Product name: Triosephosphate Isomerase (TPI)

Product description: Recombinant Human TPI enzyme (active) produced in Nicotiana benthamiana by Agrobacterium-mediated transient expression.

Host species: Nicotiana benthamiana

Molecular weight: 54 kDa dimer (2x 27 kDa subunits)

Tag: N-terminal His-tag

Uses: For research use only. Examples include SDS-PAGE, Western Blot, functional assays.

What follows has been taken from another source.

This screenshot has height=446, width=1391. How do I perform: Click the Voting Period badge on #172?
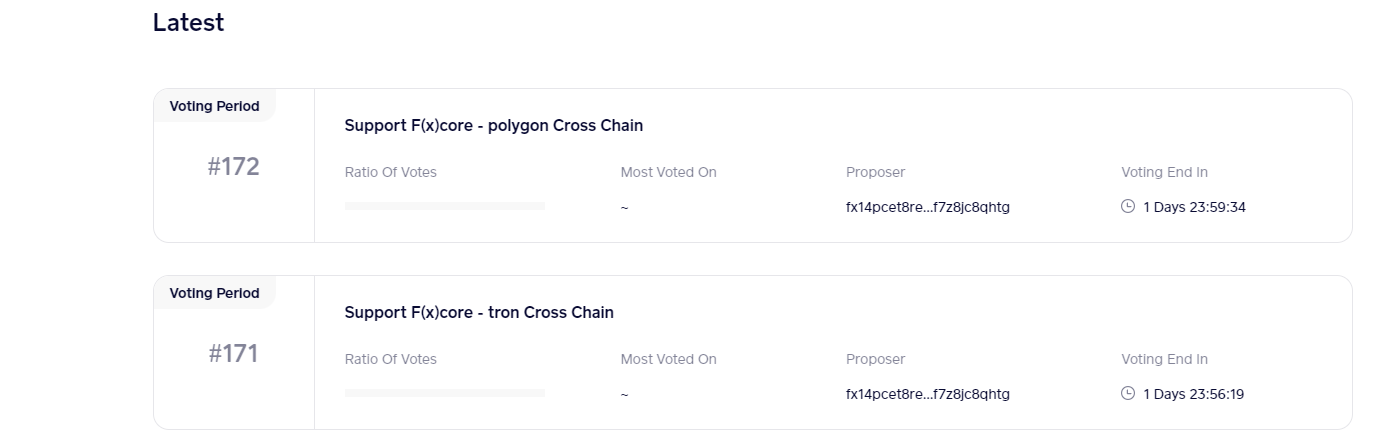(214, 106)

Relevance: Involved in gluconeogenesis (carbohydrate biosynthesis) and glycolysis (carbohydrate degradation). TPI catalyses the reversible conversion of dihydroxyacetone phosphate to glyceraldehyde-3-phosphate D-glyceraldehyde. TPI deficiency (TPID) is an autosomal recessive disorder which is characterized by several traits including progressive neuromuscular dysfunction, cardiomyopathy, susceptibility to bacterial infection and congenital haemolytic anaemia.1,2.

Specification:

Purity: >99 % as shown by SDS-PAGE.

 

 

 

 

 

 

 

 

 

Figure 1: reducing 4-20% SDS-PAGE analysis of 5 µg TPI.

 

 

 

 

 

 

 

 

 

 

 

 

 

Figure 2: Latter stage of TPI activity assay showing linear change in absorption (450 nm) over 15 minutes up until reaction saturation.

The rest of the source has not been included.